◆ GOAL OF THE EXERCISE
Would you please reproduce all the entries word for word, minus the pictures?

PROVIDED RECORDS section start

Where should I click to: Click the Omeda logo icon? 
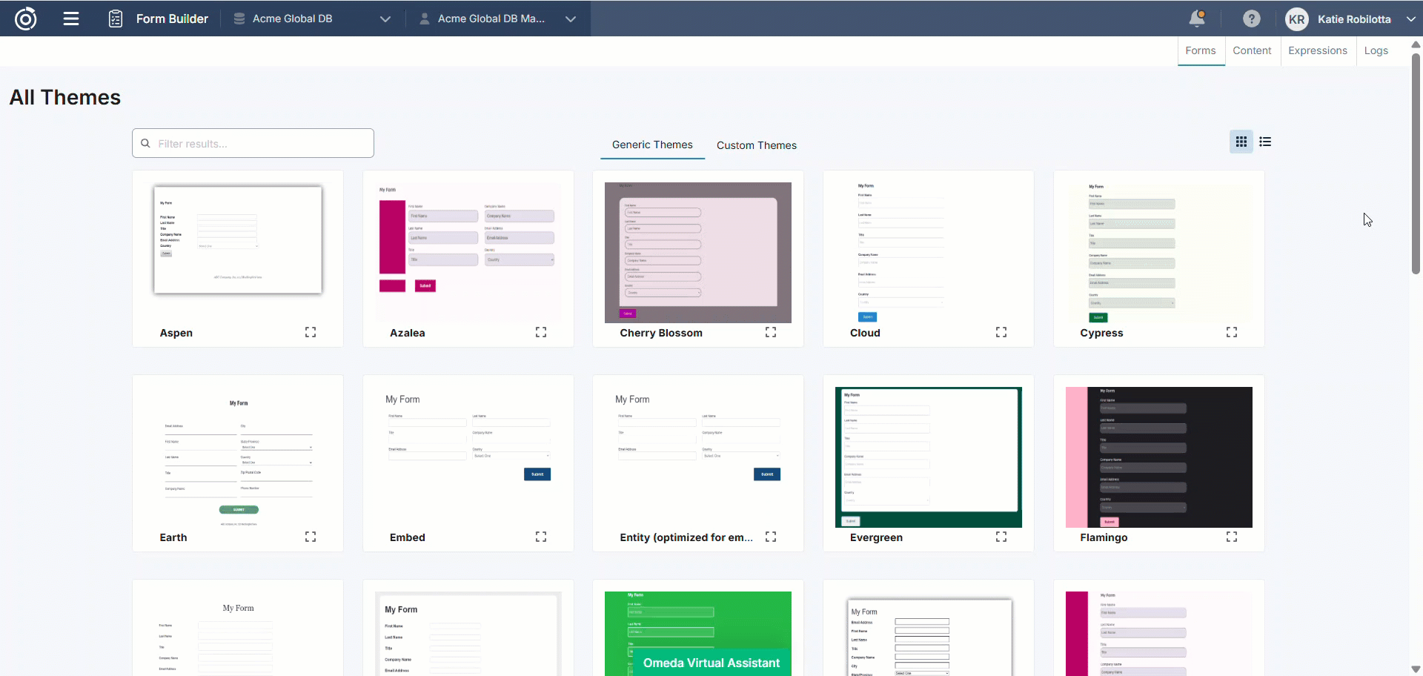click(25, 19)
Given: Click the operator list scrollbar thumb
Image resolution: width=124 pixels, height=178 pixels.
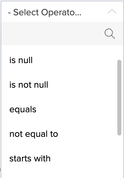Looking at the screenshot, I should 119,98.
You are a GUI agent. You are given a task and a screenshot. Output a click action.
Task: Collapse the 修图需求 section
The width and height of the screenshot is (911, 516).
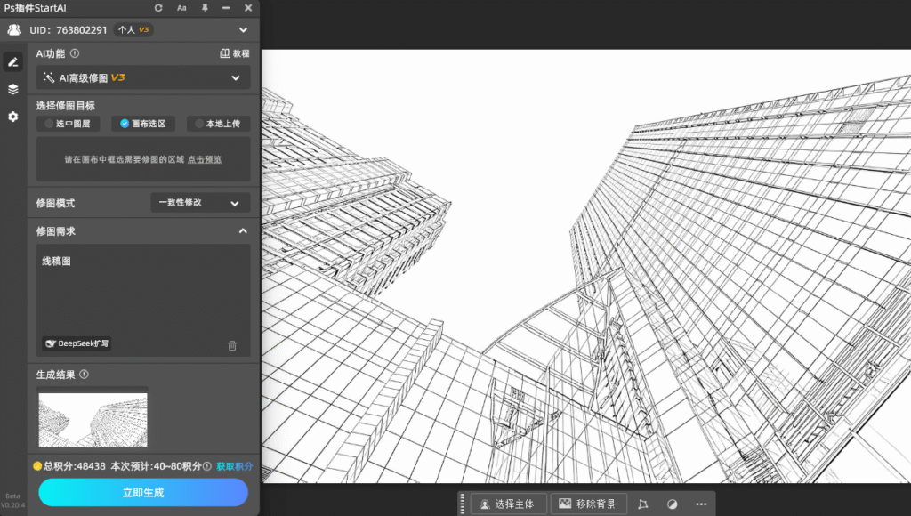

PROVIDED RECORDS section end

◆ EXERCISE ANSWER
Where should I click to: Click the Omeda logo icon? 
click(25, 19)
Given: Click the operator list scrollbar thumb
Image resolution: width=124 pixels, height=178 pixels.
Looking at the screenshot, I should 119,98.
You are a GUI agent. You are given a task and a screenshot. Output a click action.
Task: Collapse the 修图需求 section
The width and height of the screenshot is (911, 516).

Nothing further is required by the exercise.